Cangiano: “Il campionato più appassionante della mia carriera. Ora zero errori”
Il Girone A di Promozione entra nella sua fase decisiva e lo fa con uno scenario rarissimo: cinque squadre racchiuse in appena due punti e tre giornate ancora da giocare. A raccontare questo momento, in esclusiva ai nostri microfoni, è Nicola Cangiano, direttore sportivo della Polisportiva Gricignano 1974.
Alla domanda se si tratti del campionato più bello o più stressante della sua carriera, Cangiano non ha dubbi:
“Senza dubbio è il campionato più appassionante che io abbia mai vissuto. Quando c'è questo equilibrio, ogni domenica diventa una finale e questo dà un senso profondo al nostro lavoro e ai sacrifici fatti finora. Lo stress esiste, è innegabile, ma a questi livelli la pressione è benzina: chi fa calcio vive per momenti come questi. È il torneo più bello proprio perché ci costringe a superare i nostri limiti ogni singolo giorno, senza mai poter abbassare la guardia”.
Parole che raccontano perfettamente l’intensità di una volata in cui ogni dettaglio può fare la differenza.
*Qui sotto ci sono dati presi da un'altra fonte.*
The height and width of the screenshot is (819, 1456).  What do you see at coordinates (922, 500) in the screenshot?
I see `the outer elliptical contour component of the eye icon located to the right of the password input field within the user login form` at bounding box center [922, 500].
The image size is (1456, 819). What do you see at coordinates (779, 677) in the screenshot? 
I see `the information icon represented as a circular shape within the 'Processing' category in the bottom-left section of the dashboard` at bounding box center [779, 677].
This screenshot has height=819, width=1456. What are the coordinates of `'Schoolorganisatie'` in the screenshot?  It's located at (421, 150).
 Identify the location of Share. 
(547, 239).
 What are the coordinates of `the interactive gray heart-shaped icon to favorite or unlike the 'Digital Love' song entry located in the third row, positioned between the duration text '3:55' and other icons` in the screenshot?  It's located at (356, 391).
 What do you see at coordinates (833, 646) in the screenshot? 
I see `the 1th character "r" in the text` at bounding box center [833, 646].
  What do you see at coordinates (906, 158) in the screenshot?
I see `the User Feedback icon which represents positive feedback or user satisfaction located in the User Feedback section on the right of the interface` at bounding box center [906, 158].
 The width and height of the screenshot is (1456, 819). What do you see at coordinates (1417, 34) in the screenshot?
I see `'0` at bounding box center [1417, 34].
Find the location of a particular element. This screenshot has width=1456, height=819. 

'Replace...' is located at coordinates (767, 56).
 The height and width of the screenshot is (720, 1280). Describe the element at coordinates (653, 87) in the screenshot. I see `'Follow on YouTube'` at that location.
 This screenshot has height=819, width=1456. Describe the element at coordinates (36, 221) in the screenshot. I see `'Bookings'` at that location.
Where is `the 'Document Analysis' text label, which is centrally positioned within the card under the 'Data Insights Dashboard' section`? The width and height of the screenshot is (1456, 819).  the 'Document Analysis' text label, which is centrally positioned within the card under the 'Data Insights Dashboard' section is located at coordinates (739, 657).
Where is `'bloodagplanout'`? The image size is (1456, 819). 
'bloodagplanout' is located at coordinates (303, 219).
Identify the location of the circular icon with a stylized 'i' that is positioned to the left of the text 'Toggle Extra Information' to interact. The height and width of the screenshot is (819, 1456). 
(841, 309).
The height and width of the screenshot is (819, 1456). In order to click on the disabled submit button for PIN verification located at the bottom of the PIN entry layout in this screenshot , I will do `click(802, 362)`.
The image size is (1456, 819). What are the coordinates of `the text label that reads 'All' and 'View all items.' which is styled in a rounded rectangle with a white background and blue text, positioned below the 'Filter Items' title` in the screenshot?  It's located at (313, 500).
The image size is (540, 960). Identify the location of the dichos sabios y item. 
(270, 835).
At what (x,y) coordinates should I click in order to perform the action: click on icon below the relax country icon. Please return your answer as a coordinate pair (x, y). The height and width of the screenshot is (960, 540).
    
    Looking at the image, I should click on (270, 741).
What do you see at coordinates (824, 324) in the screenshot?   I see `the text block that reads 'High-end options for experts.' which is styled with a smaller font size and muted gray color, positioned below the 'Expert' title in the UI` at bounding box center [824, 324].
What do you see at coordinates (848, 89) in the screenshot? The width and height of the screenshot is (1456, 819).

Ed è proprio sul concetto di differenza che il direttore si sofferma nella seconda risposta, analizzando cosa servirà davvero per vincere:
“In una volata così corta, la bellezza estetica passa spesso in secondo piano: vince la costanza. Più che gli scontri diretti, a decidere saranno la tenuta mentale e la capacità di portare a casa punti pesanti anche nelle ‘giornate sporche’. Il Gricignano è pronto perché abbiamo lavorato sulla testa dei ragazzi: sappiamo che la vittoria finale passa dalla capacità di non concedere nulla agli avversari. La nostra vera forza deve essere la continuità, mattone dopo mattone”.
Un concetto chiave, quello della continuità, che diventa ancora più centrale quando si entra nell’ultima domanda, quella legata al messaggio da trasmettere alla squadra in vista delle ultime tre gare:
“Il messaggio è chiaro: piedi per terra e concentrazione totale. In queste ultime tre gare il margine d’errore deve essere ridotto allo zero assoluto. Non dobbiamo guardare la classifica o gli altri campi, dobbiamo solo guardarci negli occhi e dare tutto quello che abbiamo in corpo. Ai ragazzi chiedo di restare feroci ma lucidi: i campionati si vincono con il cuore caldo, ma con la testa freddissima. Siamo un gruppo unico e, insieme al supporto instancabile dei nostri tifosi che sono il nostro dodicesimo uomo”.
Una fotografia perfetta di un finale di stagione destinato a restare nella memoria, dove non basterà essere forti, ma servirà essere continui, lucidi e mentalmente pronti fino all’ultimo minuto.